Through PACT, adult volunteers in the community are trained and empowered to be alert to child protection issues such as early marriage, trafficking, violence and abuse; to respond to the harm that children face; and to activate government systems and services to promote children’s safety and protection.
Why work with adults?
While building children’s resilience individually and in peer networks is important and powerful, child protection cannot be the responsibility of children themselves. Unless adults (be they the government, family, school or community at large) understand and commit to mitigating the long-term impact of insecurity on children , positive change will be unsustainable.
Creating functioning mechanisms to ensure children’s safety, development and well-being is the duty of government. When community adults are emboldened to stand up on behalf of children and find the means to support each other both while demanding their rights and in times of crisis, then children’s safety can be assured.
How PACT Works
Motivated adults become PACT members and are trained to be informal child protection workers—to share information, spread awareness, find allies and activate services. At weekly meetings, they learn about the risks and abuse children in their community face, about children’s rights and other legislations and schemes that ensure social protection, about how to listen and respond to children and families who may have experienced particular harm.
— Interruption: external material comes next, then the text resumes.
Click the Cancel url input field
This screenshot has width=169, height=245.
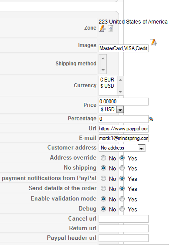(123, 219)
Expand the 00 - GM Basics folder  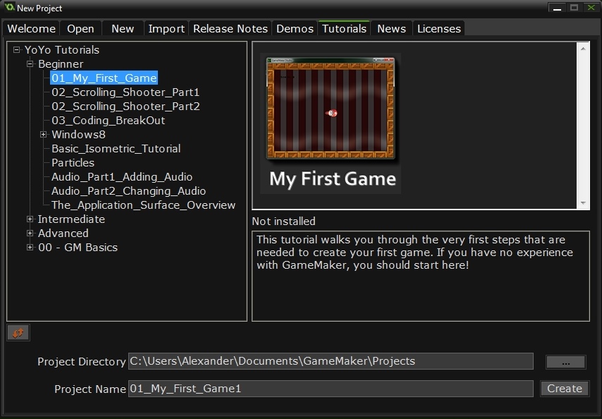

Modules on personal care and well-being are intended to help PACT members, who themselves may face difficult circumstances to take care of themselves.
To raise child protection issues, disseminate information and mobilize support for actions, the PACT team hosts bi-monthly meetings and community help desks with larger groups of community adults. At these meetings, the community is linked to child protection functionaries (such as anganwadi workers, the police, local government providers like the block education officer).
Informed communities are empowered communities. Armed with information about rights and entitlements community adults are able to seek accountability from local authorities. They are better able to approach appropriate stakeholders to ensure child protection officers become active and that families have access to needed services, thus making formal systems responsive.